In the following off season, Leiter was traded to the New York Mets in part of the Marlins' fire sale, when owner Wayne Huizenga traded away almost all of the team's higher-priced players.

In Leiter's first season as a Met, he reached a career high in wins, going 17–6 and a career low in earned runs allowed, finishing with a 2.47 ERA. In 1999, when the Mets were tied with the Cincinnati Reds for the NL wild card spot after 162 games, Leiter was the Mets starting pitcher in the "winner-take-all", one-game playoff at Cinergy Field in Cincinnati. Leiter pitched a two-hit shutout to earn the win in the Mets' 5–0 victory. The win put the Mets in the playoffs for the first time in 11 seasons. The Mets went on to lose the 1999 National League Championship Series to the Atlanta Braves in four games to two.

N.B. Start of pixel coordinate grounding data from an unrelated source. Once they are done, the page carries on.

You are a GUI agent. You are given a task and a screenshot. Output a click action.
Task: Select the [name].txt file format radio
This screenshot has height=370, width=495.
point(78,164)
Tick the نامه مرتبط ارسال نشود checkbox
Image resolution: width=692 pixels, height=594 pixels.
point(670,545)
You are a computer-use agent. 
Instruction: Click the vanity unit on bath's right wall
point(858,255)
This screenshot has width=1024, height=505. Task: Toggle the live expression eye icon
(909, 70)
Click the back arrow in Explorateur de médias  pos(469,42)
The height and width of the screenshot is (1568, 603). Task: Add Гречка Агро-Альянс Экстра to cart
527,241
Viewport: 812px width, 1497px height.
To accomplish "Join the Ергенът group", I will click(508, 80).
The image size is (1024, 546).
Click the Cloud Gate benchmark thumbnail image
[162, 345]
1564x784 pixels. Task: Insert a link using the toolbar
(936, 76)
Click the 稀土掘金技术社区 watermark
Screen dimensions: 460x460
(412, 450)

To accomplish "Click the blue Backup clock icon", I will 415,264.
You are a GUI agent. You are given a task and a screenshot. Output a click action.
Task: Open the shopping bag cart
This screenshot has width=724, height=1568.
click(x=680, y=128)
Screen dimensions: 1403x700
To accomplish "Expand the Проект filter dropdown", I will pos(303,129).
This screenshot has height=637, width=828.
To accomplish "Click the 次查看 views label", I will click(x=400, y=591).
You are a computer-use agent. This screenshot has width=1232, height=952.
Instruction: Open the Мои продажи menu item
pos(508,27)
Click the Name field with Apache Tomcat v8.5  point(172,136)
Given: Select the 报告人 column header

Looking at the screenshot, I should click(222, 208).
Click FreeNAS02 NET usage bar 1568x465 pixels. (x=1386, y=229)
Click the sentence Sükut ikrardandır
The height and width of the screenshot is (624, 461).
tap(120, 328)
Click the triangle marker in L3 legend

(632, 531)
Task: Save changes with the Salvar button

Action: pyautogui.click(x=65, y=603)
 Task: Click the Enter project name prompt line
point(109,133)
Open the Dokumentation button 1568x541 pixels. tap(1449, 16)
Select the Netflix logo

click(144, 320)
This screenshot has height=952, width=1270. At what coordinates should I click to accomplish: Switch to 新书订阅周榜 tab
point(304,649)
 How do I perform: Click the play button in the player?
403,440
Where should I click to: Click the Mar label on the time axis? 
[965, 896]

In 2000, Leiter made the All-Star team once again, going 16–8 with a 3.20 ERA and 200 strikeouts. The Mets made the playoffs again in 2000 and this time reached the World Series. Leiter started game 1 of the 2000 World Series at Yankee Stadium and game 5 at Shea Stadium. Although he managed to achieve a 2.87 ERA and 16 strikeouts in 15 2/3 innings, the Mets lost both games he started and eventually lost the World Series four games to one. He was booed by Yankee fans when presented that year's Roberto Clemente Award prior to game 2 of the World Series. Leiter was the second New York Met to be honored with the award. During the 2000 season, he pitched in the All-Star game and gave up a single to Derek Jeter.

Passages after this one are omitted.